Mit den jeweils angefochtenen Bescheiden erklärte die Beklagte die Hinzuziehung eines Rechtsanwalts im Vorverfahren für notwendig, setzte aber die zu erstattenden Kosten im Wesentlichen auf der Basis einer 6/10, in einem Verfahren auf der Basis einer 5/10 Geschäftsgebühr fest. Zur Begründung gab sie an, die vom Kläger begehrte Rahmengebühr entspreche nicht der Billigkeit. Lediglich die Bedeutung der Sache für die Betroffenen sei überdurchschnittlich. Demgegenüber rechtfertigten der Umfang der anwaltlichen Tätigkeit, die Schwierigkeit der Angelegenheit und die wirtschaftlichen Verhältnisse der Mandanten lediglich die Festsetzung einer unterdurchschnittlichen Gebühr. Denn es handele sich um Massenverfahren, bei denen der Kläger im Wesentlichen mit Textbausteinen gearbeitet habe und auf die zuvor, nämlich mit Beschluss der Kammer vom 5. Februar 2003 (2 B 36/03), ergangene Rechtsprechung des erkennenden Gerichts habe zurückgreifen können. Lediglich in der ersten Phase dieser gleichgelagerten Fälle, die mit dem genannten Beschluss abgeschlossen gewesen sei, habe es einer überdurchschnittlichen Recherchearbeit bedurft. Die wirtschaftliche Situation der Mandantschaft liege unter dem Durchschnitt der Bevölkerung, da sie Bezieher von Sozialhilfeleistungen seien.
Die hiergegen vom Kläger jeweils fristgerecht erhobenen Widersprüche wies die Bezirksregierung Braunschweig jeweils mit Widerspruchsbescheiden vom 1., 2., 17. und 18. Juli 2003 zurück.
Gegen die jeweiligen Widerspruchsbescheide hat der Kläger jeweils fristgerecht Klage erhoben.

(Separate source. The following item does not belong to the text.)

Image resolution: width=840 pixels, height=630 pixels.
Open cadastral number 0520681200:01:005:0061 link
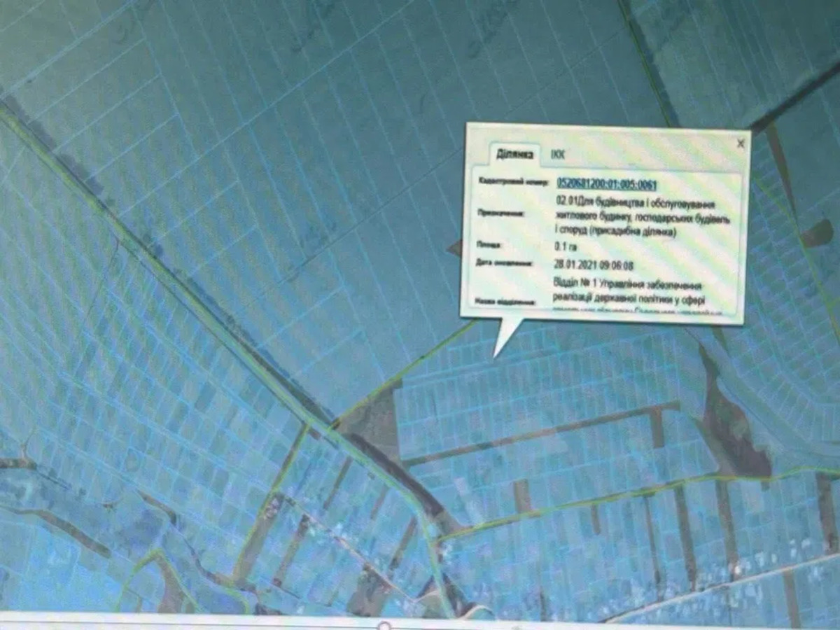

Er meint, er habe mindestens Anspruch auf Kostenerstattung auf der Basis einer 7,5/10 Anwaltsgebühr, worauf sich sein Klagebegehren auch beschränke. Sowohl die Bedeutung der Sache für seine Mandanten als auch der Umfang der anwaltlichen Tätigkeit und die Schwierigkeit der Rechtssache seien als überdurchschnittlich zu bewerten. Die Beklagte habe die im einstweiligen Rechtsschutzverfahren ergangenen Beschlüsse der Kammer erst auf Mahnung und Androhung der Zwangsvollstreckung umgesetzt. Deshalb könne nicht davon ausgegangen werden, dass sich die im Widerspruchsverfahren anhängigen Verfahren quasi von selbst erledigt hätten. Zudem seien die Erfolgsaussichten eines Rechtsbehelfs für die Bemessung der anwaltlichen Gebühren unbeachtlich. Bei niedrigen Gegenstandswerten, wie hier, sei darüber hinaus eine den zeitlichen Aufwand kostendeckende Gebühr gerechtfertigt. Ferner habe die Beantwortung der für den Erfolg des jeweiligen Rechtsbehelfs maßgeblichen Frage, ob seinen Mandanten eine Rückkehr in ihren Heimatstaat zumutbar gewesen sei, umfangreiche Recherchearbeiten erfordert. Soweit die wirtschaftliche Situation seiner Mandanten in den Blick zu nehmen sei, dürfe nicht außer Acht gelassen werden, dass sich diese durch seine Tätigkeit wesentlich verbessert habe.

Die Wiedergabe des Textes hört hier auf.